■ Your assignment ■
Please copy every line from the following entries in which the word "computer" appears.

■ Data under study ■
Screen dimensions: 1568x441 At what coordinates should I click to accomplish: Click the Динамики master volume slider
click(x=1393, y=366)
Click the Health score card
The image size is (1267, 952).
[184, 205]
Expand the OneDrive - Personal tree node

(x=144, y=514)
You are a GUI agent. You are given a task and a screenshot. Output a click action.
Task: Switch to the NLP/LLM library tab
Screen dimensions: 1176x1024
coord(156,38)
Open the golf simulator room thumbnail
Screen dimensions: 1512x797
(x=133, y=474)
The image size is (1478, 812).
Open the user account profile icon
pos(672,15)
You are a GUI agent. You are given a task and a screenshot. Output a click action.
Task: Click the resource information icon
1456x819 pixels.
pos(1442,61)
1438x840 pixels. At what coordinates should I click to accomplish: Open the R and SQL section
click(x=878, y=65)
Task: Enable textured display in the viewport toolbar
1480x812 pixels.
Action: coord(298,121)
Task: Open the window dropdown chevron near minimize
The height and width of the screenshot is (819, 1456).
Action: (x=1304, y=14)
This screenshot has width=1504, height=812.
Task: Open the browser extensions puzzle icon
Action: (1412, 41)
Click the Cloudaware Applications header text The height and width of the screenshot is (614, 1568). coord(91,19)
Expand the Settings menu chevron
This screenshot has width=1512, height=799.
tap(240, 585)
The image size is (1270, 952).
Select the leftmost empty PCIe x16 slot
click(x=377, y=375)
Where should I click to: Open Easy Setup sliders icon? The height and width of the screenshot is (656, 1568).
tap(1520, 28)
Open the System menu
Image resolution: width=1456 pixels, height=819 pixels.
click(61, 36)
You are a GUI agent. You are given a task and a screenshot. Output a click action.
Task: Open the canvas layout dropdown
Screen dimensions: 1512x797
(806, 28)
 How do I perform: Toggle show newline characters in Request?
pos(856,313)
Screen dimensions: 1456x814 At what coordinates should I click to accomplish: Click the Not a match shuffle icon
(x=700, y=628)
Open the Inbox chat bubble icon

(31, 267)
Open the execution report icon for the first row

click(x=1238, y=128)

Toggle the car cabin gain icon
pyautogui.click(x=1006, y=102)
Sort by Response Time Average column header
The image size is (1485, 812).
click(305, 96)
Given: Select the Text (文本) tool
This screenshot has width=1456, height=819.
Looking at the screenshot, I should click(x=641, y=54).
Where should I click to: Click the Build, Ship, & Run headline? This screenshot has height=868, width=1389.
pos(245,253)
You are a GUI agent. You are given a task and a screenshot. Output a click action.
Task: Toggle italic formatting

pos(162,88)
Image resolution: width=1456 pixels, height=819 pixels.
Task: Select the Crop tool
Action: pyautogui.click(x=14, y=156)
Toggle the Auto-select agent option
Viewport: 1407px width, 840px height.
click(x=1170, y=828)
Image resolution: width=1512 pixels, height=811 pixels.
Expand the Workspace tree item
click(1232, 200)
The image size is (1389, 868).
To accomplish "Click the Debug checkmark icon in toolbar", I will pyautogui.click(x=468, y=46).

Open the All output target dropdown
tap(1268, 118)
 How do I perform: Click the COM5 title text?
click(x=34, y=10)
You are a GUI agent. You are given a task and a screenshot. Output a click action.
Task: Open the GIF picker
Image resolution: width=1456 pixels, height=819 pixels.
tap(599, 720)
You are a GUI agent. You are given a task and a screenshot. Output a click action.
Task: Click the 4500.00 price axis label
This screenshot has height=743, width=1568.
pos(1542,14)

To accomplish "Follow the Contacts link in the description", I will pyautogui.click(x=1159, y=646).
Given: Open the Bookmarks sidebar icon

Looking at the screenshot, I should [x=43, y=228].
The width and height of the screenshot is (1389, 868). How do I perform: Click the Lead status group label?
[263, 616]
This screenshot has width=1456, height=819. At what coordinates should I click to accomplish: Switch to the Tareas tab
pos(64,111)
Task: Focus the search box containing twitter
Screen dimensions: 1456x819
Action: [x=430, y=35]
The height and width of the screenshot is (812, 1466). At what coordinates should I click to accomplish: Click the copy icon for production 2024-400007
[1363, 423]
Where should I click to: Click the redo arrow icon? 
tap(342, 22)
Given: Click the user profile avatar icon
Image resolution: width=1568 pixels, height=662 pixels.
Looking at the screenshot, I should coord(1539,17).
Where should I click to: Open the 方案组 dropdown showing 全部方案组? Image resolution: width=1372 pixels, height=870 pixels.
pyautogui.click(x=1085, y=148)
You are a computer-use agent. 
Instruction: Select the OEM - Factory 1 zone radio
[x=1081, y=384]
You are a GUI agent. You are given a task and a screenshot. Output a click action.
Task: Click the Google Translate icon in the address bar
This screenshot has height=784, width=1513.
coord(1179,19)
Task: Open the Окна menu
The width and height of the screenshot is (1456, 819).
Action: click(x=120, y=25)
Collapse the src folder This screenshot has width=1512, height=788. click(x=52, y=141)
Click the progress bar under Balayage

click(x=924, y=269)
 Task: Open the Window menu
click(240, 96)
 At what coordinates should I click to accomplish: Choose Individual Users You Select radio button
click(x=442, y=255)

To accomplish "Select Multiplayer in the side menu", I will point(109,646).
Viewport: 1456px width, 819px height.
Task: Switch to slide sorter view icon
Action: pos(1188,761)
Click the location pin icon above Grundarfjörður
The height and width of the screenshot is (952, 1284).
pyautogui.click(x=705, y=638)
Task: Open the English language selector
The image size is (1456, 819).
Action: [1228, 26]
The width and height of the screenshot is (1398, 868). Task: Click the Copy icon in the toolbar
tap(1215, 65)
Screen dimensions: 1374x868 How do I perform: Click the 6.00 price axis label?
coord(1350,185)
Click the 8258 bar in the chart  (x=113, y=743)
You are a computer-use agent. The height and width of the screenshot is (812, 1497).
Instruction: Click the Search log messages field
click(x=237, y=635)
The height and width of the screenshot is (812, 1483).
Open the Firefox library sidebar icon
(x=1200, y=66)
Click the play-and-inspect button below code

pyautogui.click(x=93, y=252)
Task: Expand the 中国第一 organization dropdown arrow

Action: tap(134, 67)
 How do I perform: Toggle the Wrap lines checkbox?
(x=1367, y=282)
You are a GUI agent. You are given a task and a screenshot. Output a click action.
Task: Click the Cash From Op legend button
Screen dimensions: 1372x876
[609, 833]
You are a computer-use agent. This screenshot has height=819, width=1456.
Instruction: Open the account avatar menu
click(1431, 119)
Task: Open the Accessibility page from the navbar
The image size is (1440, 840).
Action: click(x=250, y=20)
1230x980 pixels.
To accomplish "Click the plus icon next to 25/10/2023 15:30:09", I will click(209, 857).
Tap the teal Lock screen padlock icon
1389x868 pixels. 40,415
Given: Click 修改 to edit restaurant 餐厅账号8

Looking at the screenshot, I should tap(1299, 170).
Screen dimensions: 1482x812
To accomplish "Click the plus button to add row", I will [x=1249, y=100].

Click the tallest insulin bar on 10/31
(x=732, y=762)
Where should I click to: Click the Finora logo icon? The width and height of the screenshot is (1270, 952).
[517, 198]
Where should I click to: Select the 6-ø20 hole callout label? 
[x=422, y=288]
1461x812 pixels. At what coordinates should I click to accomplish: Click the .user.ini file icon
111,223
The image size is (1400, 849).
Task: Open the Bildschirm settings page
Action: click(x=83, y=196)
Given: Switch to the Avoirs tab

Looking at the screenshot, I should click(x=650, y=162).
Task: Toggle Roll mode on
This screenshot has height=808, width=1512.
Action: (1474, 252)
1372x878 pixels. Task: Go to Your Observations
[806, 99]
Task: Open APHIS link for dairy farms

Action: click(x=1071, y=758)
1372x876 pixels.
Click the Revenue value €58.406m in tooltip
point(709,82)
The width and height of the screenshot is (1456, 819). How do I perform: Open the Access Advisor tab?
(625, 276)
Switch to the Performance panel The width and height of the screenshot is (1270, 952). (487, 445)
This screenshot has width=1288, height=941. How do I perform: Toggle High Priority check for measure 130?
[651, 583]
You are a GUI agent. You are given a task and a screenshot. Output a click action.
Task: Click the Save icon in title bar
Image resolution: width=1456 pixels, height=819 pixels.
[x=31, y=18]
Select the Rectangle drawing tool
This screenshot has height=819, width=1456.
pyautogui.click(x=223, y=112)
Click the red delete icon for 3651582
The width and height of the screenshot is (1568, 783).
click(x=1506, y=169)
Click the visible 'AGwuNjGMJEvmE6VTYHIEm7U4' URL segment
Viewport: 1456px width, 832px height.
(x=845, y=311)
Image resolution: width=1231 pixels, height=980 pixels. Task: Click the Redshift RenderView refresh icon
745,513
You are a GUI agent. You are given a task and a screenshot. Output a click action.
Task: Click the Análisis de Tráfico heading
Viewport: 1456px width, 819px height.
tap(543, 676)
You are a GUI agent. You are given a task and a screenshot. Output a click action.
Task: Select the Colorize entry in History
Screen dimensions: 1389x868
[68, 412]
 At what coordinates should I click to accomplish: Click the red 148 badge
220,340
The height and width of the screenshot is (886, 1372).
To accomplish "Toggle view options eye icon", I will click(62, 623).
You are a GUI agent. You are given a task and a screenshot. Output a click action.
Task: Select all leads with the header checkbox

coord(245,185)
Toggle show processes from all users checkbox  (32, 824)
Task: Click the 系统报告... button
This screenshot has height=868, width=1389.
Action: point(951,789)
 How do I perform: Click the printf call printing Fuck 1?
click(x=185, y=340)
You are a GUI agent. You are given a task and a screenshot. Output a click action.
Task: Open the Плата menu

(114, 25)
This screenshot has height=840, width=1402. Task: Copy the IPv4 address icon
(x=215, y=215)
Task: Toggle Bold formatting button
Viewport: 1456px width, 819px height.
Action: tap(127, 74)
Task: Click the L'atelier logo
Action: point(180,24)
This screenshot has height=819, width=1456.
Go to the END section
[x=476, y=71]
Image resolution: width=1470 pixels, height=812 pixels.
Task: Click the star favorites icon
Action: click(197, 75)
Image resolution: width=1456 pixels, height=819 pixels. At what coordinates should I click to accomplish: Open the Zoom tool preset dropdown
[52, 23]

■ Reply to the exercise ■
You are a computer-use agent. 
You are a computer-use agent. The height and width of the screenshot is (812, 1497).
You are a computer-use agent. This screenshot has height=819, width=1456.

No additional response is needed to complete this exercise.